In the process of developing AGI based on large language models (LLM), scaling laws play a crucial role, especially in improving model performance, resource allocation, training strategies, and understanding the boundaries of model capabilities. The core idea of scaling laws is that as the model size (including the number of parameters, amount of training data, and computational load) increases, the model’s performance also improves. In deep learning, researchers have found that as model parameters (such as the number of layers and nodes in a neural network) and the amount of training data gradually increase, the model’s performance typically improves in a predictable manner. This phenomenon was systematically proposed and validated by OpenAI in its research on the GPT series of models.

The OpenAI team published a paper in 2020 titled “Scaling Laws for Neural Language Models,” summarizing the scaling laws between model parameters, training dataset size, computational input (FLOPs per second), and network architecture. Specifically, the scaling law indicates that model error (E) has a power-law relationship with model size (N), data amount (D), and computational load (C), providing a theoretical basis for effective scaling of LLMs.
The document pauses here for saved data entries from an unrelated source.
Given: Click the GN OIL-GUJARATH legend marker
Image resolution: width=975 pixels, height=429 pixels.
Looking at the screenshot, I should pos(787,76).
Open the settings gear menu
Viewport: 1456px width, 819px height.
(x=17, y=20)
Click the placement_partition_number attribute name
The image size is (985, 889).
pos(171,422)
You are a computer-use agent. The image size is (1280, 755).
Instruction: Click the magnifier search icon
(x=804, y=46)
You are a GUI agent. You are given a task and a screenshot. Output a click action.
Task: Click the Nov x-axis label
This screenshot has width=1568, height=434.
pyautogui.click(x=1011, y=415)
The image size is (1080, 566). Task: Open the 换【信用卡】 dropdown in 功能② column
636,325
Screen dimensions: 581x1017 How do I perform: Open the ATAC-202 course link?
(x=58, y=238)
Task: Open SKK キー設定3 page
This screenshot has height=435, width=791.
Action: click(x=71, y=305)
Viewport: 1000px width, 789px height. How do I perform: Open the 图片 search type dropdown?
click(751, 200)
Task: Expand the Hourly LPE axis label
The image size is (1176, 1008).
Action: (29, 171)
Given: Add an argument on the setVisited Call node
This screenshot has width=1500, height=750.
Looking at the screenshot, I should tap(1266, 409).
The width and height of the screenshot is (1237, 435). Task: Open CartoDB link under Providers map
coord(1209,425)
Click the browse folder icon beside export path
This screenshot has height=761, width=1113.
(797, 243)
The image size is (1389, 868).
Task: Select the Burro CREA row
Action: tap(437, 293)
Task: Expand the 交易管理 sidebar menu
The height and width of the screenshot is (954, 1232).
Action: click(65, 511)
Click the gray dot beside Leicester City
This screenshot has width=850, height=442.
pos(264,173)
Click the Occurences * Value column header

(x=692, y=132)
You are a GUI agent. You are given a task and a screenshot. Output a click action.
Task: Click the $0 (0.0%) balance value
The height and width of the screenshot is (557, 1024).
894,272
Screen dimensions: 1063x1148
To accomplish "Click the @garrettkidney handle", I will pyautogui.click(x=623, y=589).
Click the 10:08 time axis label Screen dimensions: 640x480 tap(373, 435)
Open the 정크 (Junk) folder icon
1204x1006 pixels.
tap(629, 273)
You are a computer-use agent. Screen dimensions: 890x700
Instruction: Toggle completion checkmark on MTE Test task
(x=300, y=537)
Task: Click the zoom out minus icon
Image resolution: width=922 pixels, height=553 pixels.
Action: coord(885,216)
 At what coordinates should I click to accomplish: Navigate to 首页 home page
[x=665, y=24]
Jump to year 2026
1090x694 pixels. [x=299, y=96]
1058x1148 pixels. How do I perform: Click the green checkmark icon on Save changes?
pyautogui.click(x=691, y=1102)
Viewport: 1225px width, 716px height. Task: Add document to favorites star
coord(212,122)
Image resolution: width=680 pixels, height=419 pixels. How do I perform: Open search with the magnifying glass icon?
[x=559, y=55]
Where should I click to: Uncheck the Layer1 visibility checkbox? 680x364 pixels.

Predictability of Model Performance. Scaling laws provide a predictable framework, allowing researchers to predict model performance growth by studying the relationship between model size (number of parameters), training data scale, and computational budget. Theoretically, as the number of parameters, training data, and computational resources increase, the model’s capabilities will show a predictable improvement pattern. This enables researchers to predict the performance of larger-scale models based on existing resources and empirical data.

Optimizing Resource Allocation and Cost Efficiency. Scaling laws help researchers evaluate the trade-offs between the number of parameters, amount of training data, and computational costs. In AGI research, resource costs (such as computing resources and storage requirements) are enormous, and scaling laws provide guidance on how to balance these factors. For example, if increasing the number of model parameters does not significantly improve performance, then one should not blindly expand parameters but rather focus on optimizing data quality and training methods. This regularity also reveals computational efficiency issues at different scales, helping developers determine at which stage increasing computational resources can yield the most significant performance improvements, further advancing the practice of LLMs in AGI research.

Guiding Model Design and Architecture Selection. Scaling laws provide a theoretical basis for model architecture design. In the development of AGI, researchers can design models that better conform to scaling laws by observing the scaling patterns of different architectures, thus improving performance and computational efficiency. This has also led to the widespread application of the Transformer architecture, as it has shown a performance improvement pattern consistent with scaling laws, making it the mainstream choice for training LLMs. Additionally, scaling laws can reveal performance differences of models across different tasks, helping developers determine the optimal model size and training data amount required for specific tasks. This provides reliable theoretical support for exploring the applicability and generalization capabilities of AGI in different fields.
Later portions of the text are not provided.